Im Anschluss stellte Frau Andrea Winterling von der bayerischen Landesanstalt für Landwirtschaft (LfL) ihr Projekt „Speiseleguminosen BioBayern“ vor. Frau Winterling stellte heraus, dass die Nachfrage nach regional produzierten Leguminosen stetig wächst. Für Landwirte bieten diese Kulturen Möglichkeiten zur Einkommensdiversifizierung, da sie sich aufgrund des geringen Aufwands bei der Verarbeitung gut für den Einstieg in die Direktvermarktung eignen. Allerdings steht der Anbau von Linse, Kichererbse und Trockenbohne noch am Anfang seiner Entwicklung. Diese Entwicklung muss weiter voran getrieben werden, denn nur wenn stabile und gute Qualitäten erreicht werden, kann beim Endprodukt ein realistischer Preis erzielt werden, den der Verbraucher bereit ist zu zahlen.

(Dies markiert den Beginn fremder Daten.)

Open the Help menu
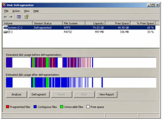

Es folgte ein Vortrag von Patric Bies, Gründer der Bliesgau-Ölmühle im Saarland, über den Aufbau von regionalen Vermarktungsstrukturen für Körnerleguminosen. Herr Bies betonte die Bedeutung von Medien, um bei KonsumentInnen ein Bewusstsein für den Wert und die Vorzüge heimischer Leguminosen zu schaffen. Hierbei ist auch ein enger Austausch mit der Gastronomie hilfreich, weil bekannte Köchinnen und Köche die Reputation eines unterschätzen Lebensmittels stark beeinflussen können. Dass der Anbau für Linsen auch für luxemburger LandwirtInnen eine interessante Option ist, bestätigte anschließend Herr Daniel Schaaf, Leiter eines Bio- Umstellungsbetriebs der dieses Jahr erstmalig Linsen geerntet hat und zukünftig gerne über den Bio-Fachhandel vermarkten möchte.
Insekten: die Proteinquelle der Zukunft
Die Tagung endete mit einem Impulsvortrag von Dr. Florian Leiber, Leiter des Departements für Nutztierwissenschaften am Forschungsinstitut für biologischen Landbau (FiBL) in der Schweiz. Dr. Leiber präsentierte sein Projekt über die Nutzung von Larven der schwarzen Soldatenfliege als alternative Proteinquelle in der Tierfütterung. Obwohl die Larven eine zum Teil bessere Futterwertigkeit als Sojaprodukte aufweisen, ist die Produktion innerhalb der aktuell geltenden Gesetze kritisch zu betrachten. So erlaubt der Gesetzgeber nur die Nutzung hoch-wertigen Substrats als Futter für die Larven. Stattdessen muss überlegt werden, wie Stickstoff aus minder-wertigen Reststoffen wie Gülle, Klärschlamm oder Gastro-Abfällen als Futtergrundlage genutzt werden kann.
Das IBLA-Team bedankt sich bei allen TeilnehmerInnen für ihr Interesse und bei den GastrednerInnen für ihr Engagement und die spannenden, informativen Vorträge.
Wir würden uns freuen Sie auch im nächsten Jahr auf unserer Fachtagung begrüßen zu dürfen, dann wieder mit einer frischen Perspektive auf die facettenreiche Welt der Leguminosen.